**SOURCE EXTRACT:**

┄┄┄┄┄┄┄┄┄┄

M Mujibur Rahman : Bangladesh has made notable progress in women’s empowerment through constitutional guarantees, legal reforms, and national policies aimed at promoting gender equality and protecting women’s rights. Important legal frameworks such as the Domestic Violence (Prevention and Protection) Act 2010, the Women and Children Repression Prevention Act, and successive National Women Development Policies have strengthened institutional commitments toward gender justice. Despite these advancements, gender-based violence (GBV), child marriage, sexual harassment, cyber violence, trafficking, and discrimination continue to pose serious challenges across the country. Deep-rooted patriarchal social norms, limited access to justice, delayed legal procedures, weak enforcement of laws, and social stigma remain major barriers to achieving meaningful gender justice and survivor protection.

┄┄┄┄┄┄┄┄┄┄

**TASKS TO COMPLETE:**
**a)** Reproduce the passage on women's empowerment in Bangladesh word for word, starting with "M Mujibur Rahman" and going on through "and survivor protection.".
**b)** Which law from 2010 does the passage on women's empowerment in Bangladesh name?

**DATA SECTION:**
┄┄┄┄┄┄┄┄┄┄

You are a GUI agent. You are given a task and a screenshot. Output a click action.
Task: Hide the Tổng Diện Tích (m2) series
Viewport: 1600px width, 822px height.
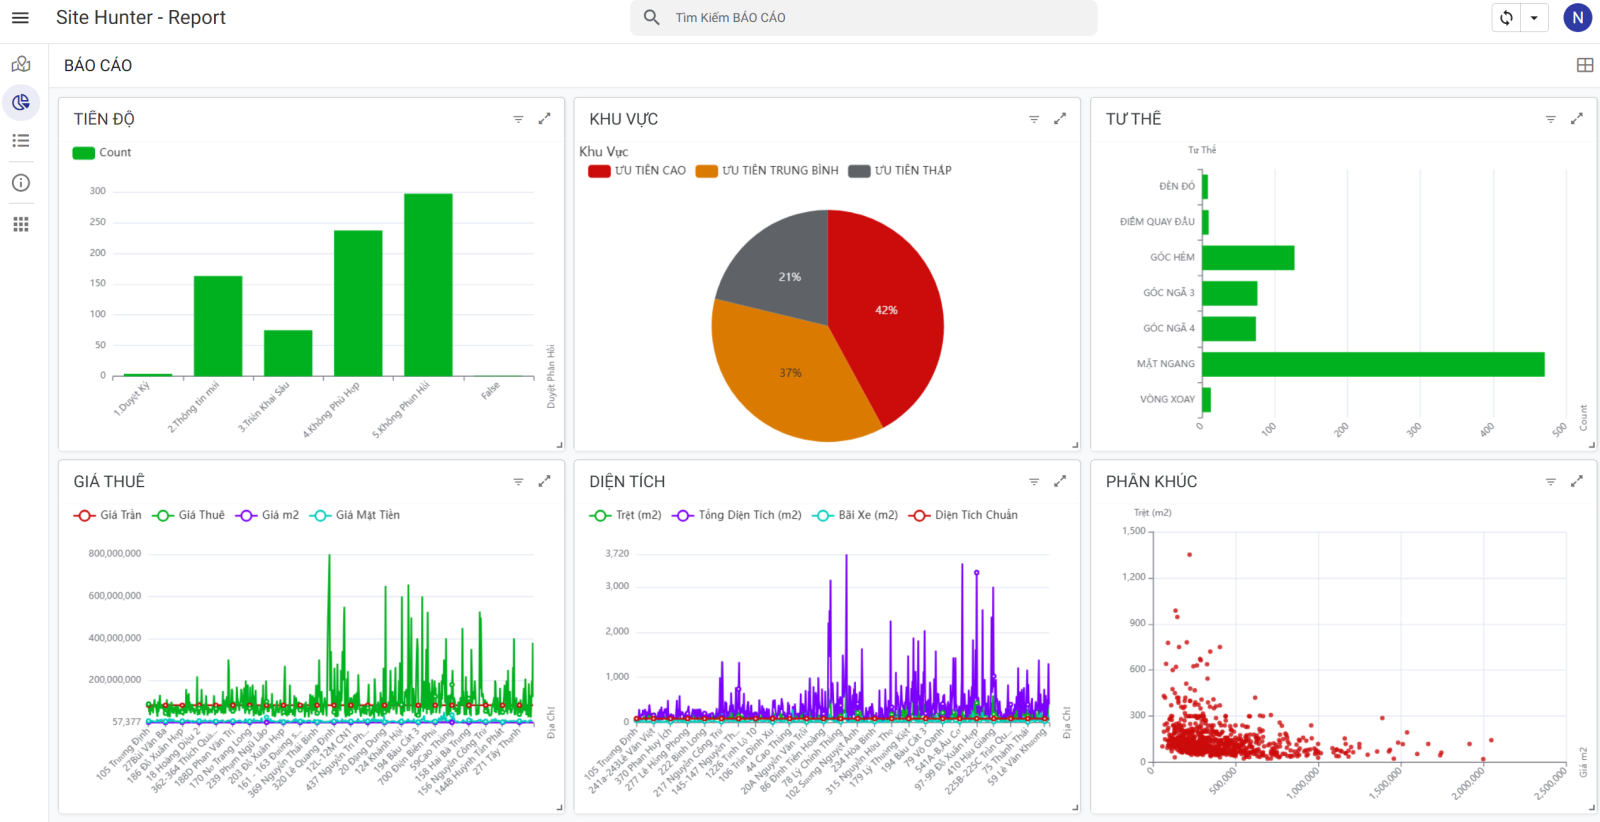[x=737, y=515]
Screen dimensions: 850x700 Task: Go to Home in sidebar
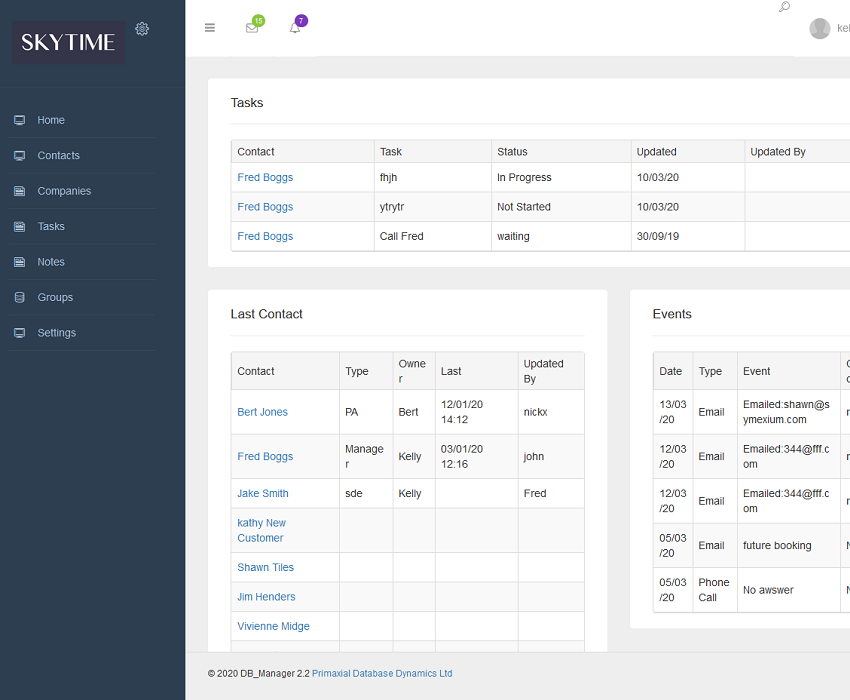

┄┄┄┄┄┄┄┄┄┄

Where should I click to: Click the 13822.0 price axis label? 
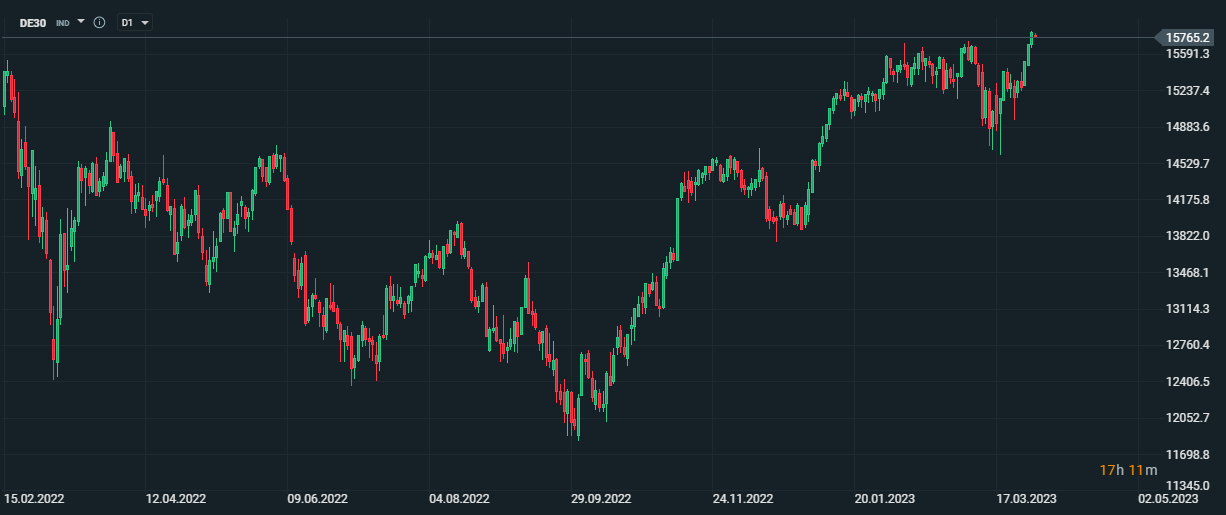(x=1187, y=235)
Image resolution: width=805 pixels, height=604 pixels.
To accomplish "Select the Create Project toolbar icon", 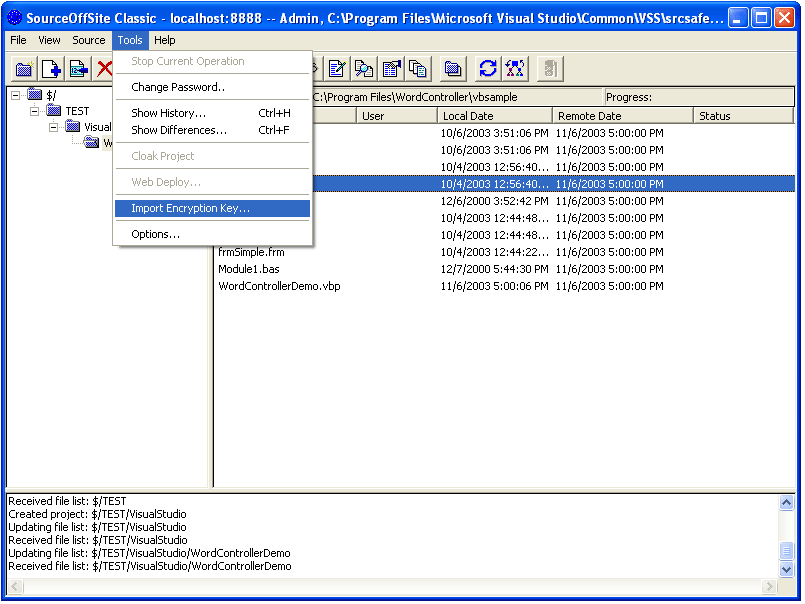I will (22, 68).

┄┄┄┄┄┄┄┄┄┄

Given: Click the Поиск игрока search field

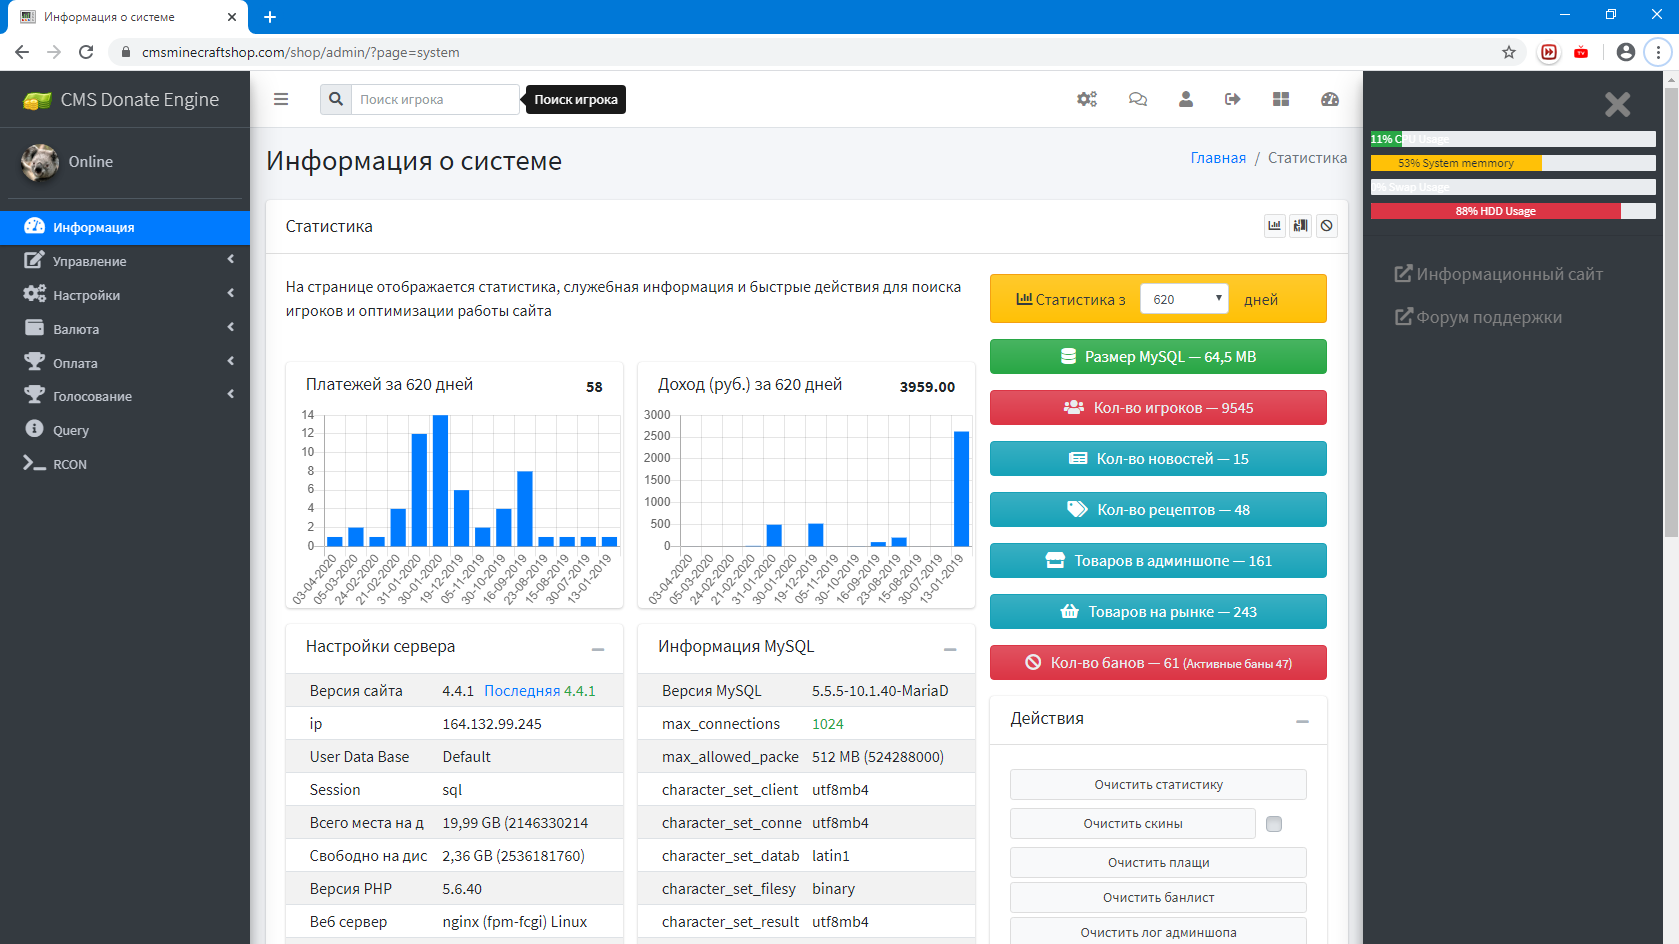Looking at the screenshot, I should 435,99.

┄┄┄┄┄┄┄┄┄┄

**WRITTEN RESPONSES:**
**a)**
M Mujibur Rahman : Bangladesh has made notable progress in women’s empowerment through constitutional guarantees, legal reforms, and national policies aimed at promoting gender equality and protecting women’s rights. Important legal frameworks such as the Domestic Violence (Prevention and Protection) Act 2010, the Women and Children Repression Prevention Act, and successive National Women Development Policies have strengthened institutional commitments toward gender justice. Despite these advancements, gender-based violence (GBV), child marriage, sexual harassment, cyber violence, trafficking, and discrimination continue to pose serious challenges across the country. Deep-rooted patriarchal social norms, limited access to justice, delayed legal procedures, weak enforcement of laws, and social stigma remain major barriers to achieving meaningful gender justice and survivor protection.

**b)** The Domestic Violence (Prevention and Protection) Act 2010.